No se persigue a disidentes, se condena a quienes colaboran con determinados proyectos del gobierno de los Estados Unidos, un gobierno cuya hostilidad hacia la isla no es una fantasía sino que forma parte de su legislación vigente. Ya dije entonces y repito que la revolución cubana no es la Inmaculada Concepción. Nadie lo es, pero la revolución cubana merece nuestro respeto mucho más que las llamadas democracias occidentales.

–Volvamos a la literatura: ¿qué autores jóvenes le interesan?
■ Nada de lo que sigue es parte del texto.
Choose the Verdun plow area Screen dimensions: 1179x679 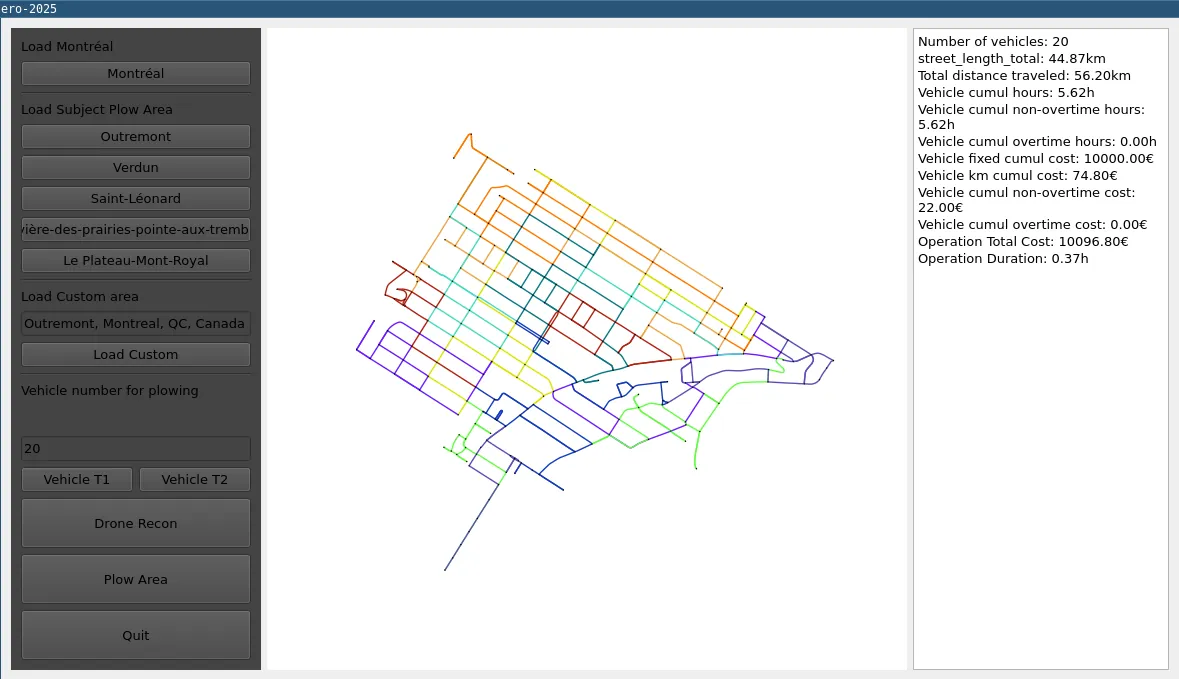[x=135, y=167]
–De los jóvenes digamos de menos de 35 años, me interesan Alberto Olmos, Elvira Navarro, Pablo Caballero, Torné de la Guardia, Isaac Rosa, Olga Novo y Yolanda Castaño entre otros. Me interesa el debate que se ha generado a partir del término afterpop. Leo ciertos blogs, ciertas páginas web, el libro delicado y brutal de Santiago Alba, Leer con niños, leo a Günther Anders. Hace poco he leído los dos únicos capítulos traducidos de una novela alemana que creo imprescindible, Bajo el nombre de Norma, escrita por Brigitte Burmeister y que ojalá algún editor decida publicar.

–Hace años, Umbral la destacó como la mejor narradora de su promoción, pero ¿quiénes han sido sus maestros literarios?

–Llevándole la contraria a Steiner que escribió Tolstoi o Dostoievski, elijo Tolstoi y Dostoievski. Los maestros, como los modelos, son desiderativos, puedes querer emular algo, pero lograrlo ya es otra cuestión. En esta novela me gustaría parecerme, salvando las distancias, a un Dostoievski de este siglo, con su misma fiebre pero menos desesperado. Cito cuatro maestros: Brecht, Umbral, López Salinas, Méndez Ferrín.

–¿No cree que la muerte de Umbral ha descubierto demasiadas mezquindades en nuestras letras?

–No hace falta que muera nadie para ver las mezquindades, otra cosa, como decías, es que no se miren. En el caso de Umbral quizá lo más penoso haya sido el deseo de cubrirse las espaldas de muchos literatos: era un gran escritor pero que conste que yo no estoy de acuerdo con, o no suscribo, o utilizo incluso una necrológica para marcar distancias no vaya a ser que mis jefes (todos tenemos muchos jefes directos e indirectos) me afeen la admiración.

Es la clásica actitud de los “ninís”: se confunde, interesadamente, la conciencia crítica con el privilegio de estar en el limbo: ni OTAN ni Milosevic, ni Sadam ni Bush, pero cuando caen las bombas no se puede decir ni tirarlas ni no tirarlas. Y decir que no se tiren, no significa renunciar a criticar lo que hizo Sadam, significa elegir que no se tiren. En otra escala, cuando un escritor como Umbral muere, pienso, se disparan salvas en señal de respeto y duelo; no es momento de cubrirse las espaldas.

–En el libro, uno de los personajes se plantea que cuando acaba la asamblea, comienza la vida, pero, ¿qué ocurre, en su caso, cuando una novela está ya en la calle?

–La novela pregunta, la calle responde a su manera, yo escucho y sigo.